Zur weiteren Abklärung kann eine Stress-Echokardiographie durchgeführt werden und zwar mit der Fragestellung, ob der rechte Ventrikel bei Zunahme der Belastung seine Funktion anpassen kann oder ob eine reduzierte Belastungsreserve vorliegt. Letzteres spricht eher für eine ARVC.

Empfehlungen für die Praxis

In der Praxis haben sich zwei Parameter zur Unterscheidung Sportlerherz vs. ARVC bei Nachweis einer rechtsventrikulären Dilatation bewährt:
Richtungsweisend, ja sogar entscheidend ist, wie viel Sport getrieben wird. Bei Sportlern, die nicht mehr als 3 oder 4 Stunden pro Woche trainieren, ist eine rechtsventrikuläre Dilatation als Ausdruck einer sportlichen Belastung eher unwahrscheinlich. Es dürften schon 20 Stunden wöchentlich bei voller Ausbelastung notwendig sein, um eine rechtsventrikuläre Dilatation als Ausdruck des Sportlerherzens auszulösen.

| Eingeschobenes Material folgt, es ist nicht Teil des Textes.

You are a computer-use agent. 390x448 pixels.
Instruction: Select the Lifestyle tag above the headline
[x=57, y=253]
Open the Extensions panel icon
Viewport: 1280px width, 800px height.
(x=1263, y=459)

T-Negativierungen über der Vorderwand sind bei Sportlern sehr häufig und können deshalb nicht als ARVC-Kriterium benutzt werden. Doch bei symptomatischen Sportlern oder bei Sportlern mit entsprechender Familienanamnese bzw. unerklärtem plötzlichen Herztod sollte bei Nachweis eines auffälligen rechten Ventrikels an eine ARCV gedacht und diese durch einen Gentest verifiziert werden.